When media outlets began to publish reports early Sunday that the U.S. had placed an embargo on Mexico-grown avocados, it seemed every American—not just those making guacamole for Sunday’s Super Bowl parties—had cause for alarm.

The prohibition on harvesting, packing, and shipping the fruit came after a U.S. Department of Agriculture plant inspector in Michoacán received a death threat via his cellphone. Yes, it’s a serious matter when U.S. government officials are targeted. However, the embargo allows the U.S. and Mexican governments time to investigate. The hold on importation has also led to fearmongering that Michoacán—the only Mexican state approved to export avocados—is a war zone. While cartels are vying for dominance in the state, Michoacán is not some devastated battlefield. 

I’ve been to Michoacán (most recently in November 2019), including the city of Uruapan, the location of the plant where the inspector was threatened. I’ve roamed its mountain village streets during the day and at night. I’ve traveled its roads after dark. I’ve ambled through the avocado groves. I’ve marveled at the variety of the avocados, at least one of which can be eaten with the skin on. My experience is anecdotal, but I offer it as a counterpoint to the dominant media narrative. I’m not worried about Michoacán—the source of 80 percent of avocados consumed in the U.S.—and I’m not worried about the avocado embargo. Neither are the Texas distributors, markets, and restaurant owners I spoke with. 

Rolando Curiel, owner of El Ultimo Taco in Brownsville, who has already had to navigate increasing prices, calls this latest obstacle “super crazy.” El Ultimo’s signature taco is the taco estilo Matamoros, which requires a creamy avocado wedge. He purchased four pallets of avocados—a total of 324 cases—on February 14. He expects that inventory to last three weeks. Once the stock runs low, he’ll begin to search for more supply. He’s already being courted by a distributor offering vacuum-sealed skinless avocados.

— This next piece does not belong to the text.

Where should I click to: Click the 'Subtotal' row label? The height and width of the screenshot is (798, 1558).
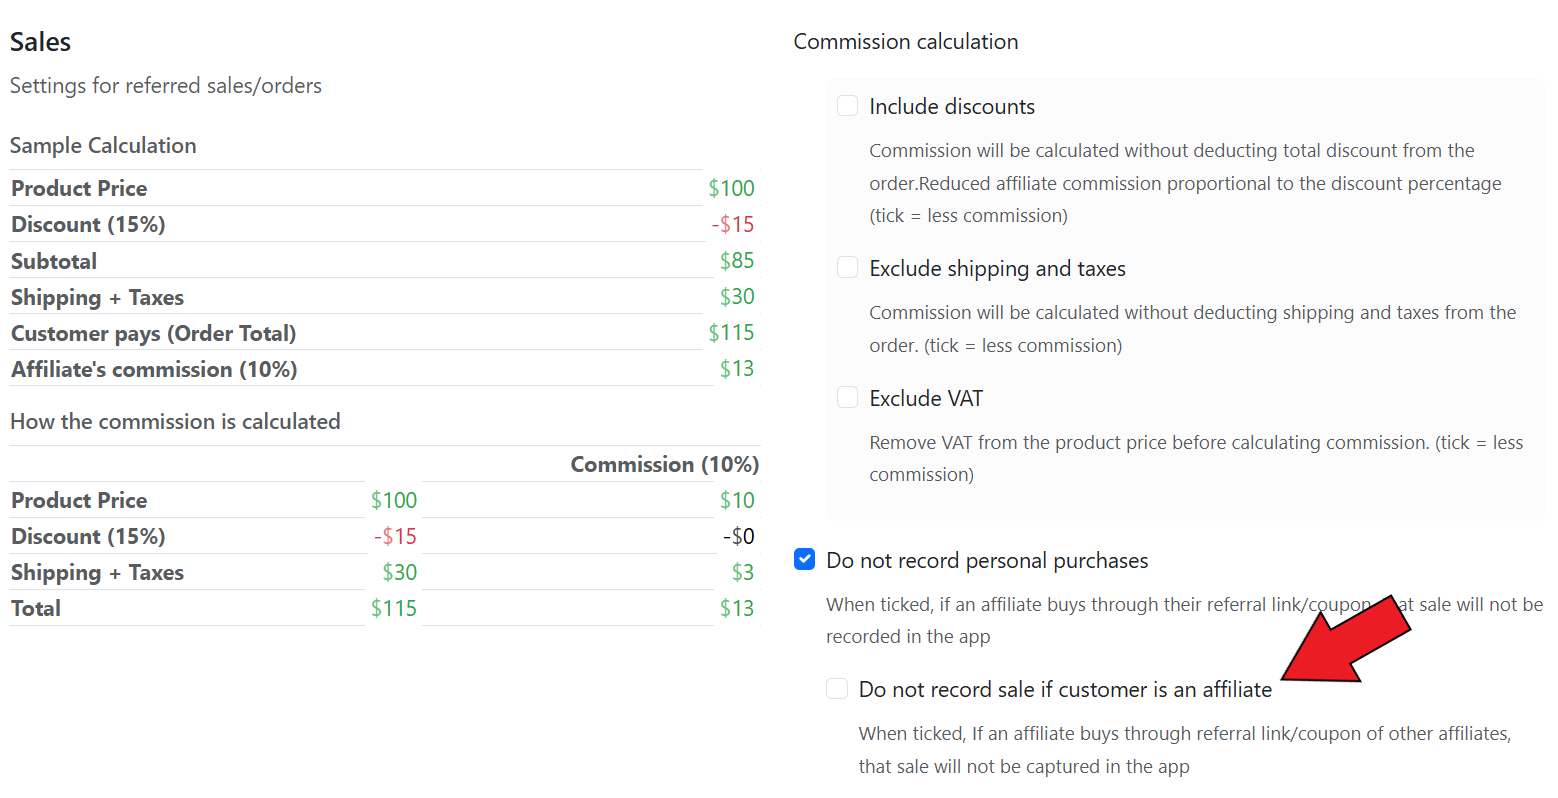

“Even if it’s terrible for business, when they’re gone, they’re gone,” Curiel says.

Andrew Savoie, chef and co-owner of Resident Taqueria in Dallas (famous for its guacamole studded with peas) explains that if he can no longer acquire avocados from his purveyor, the Texas-based Chefs’ Produce, he’ll remove guacamole from the menu. “I’m not really concerned right now,” Savoie adds. “We have other avenues for avocados. California grows avocados.” 

Indeed, a recent report noted the Golden State produced 188,000 tons of avocados in 2020. California accounts for approximately 90 percent of domestic avocado farming and 15 percent of avocados eaten by Americans. While Mexico’s avocado season is year-round, the California avocado season begins in the spring and lasts through summer. And California avocados aren’t as creamy and sweet as Mexican Hass avocados, says Anastacia Quiñones-Pittman, executive chef of José in Dallas and another Chefs’ Produce client. But, she goes on to note, “if we have to move to California avocados, that’s what we’ll do.” Quiñones-Pittman has already had to raise prices on her avocado dishes due to inflation. “Our guacamole has two and a half avocados in it,” she says. “It’s not cheap to make guacamole.”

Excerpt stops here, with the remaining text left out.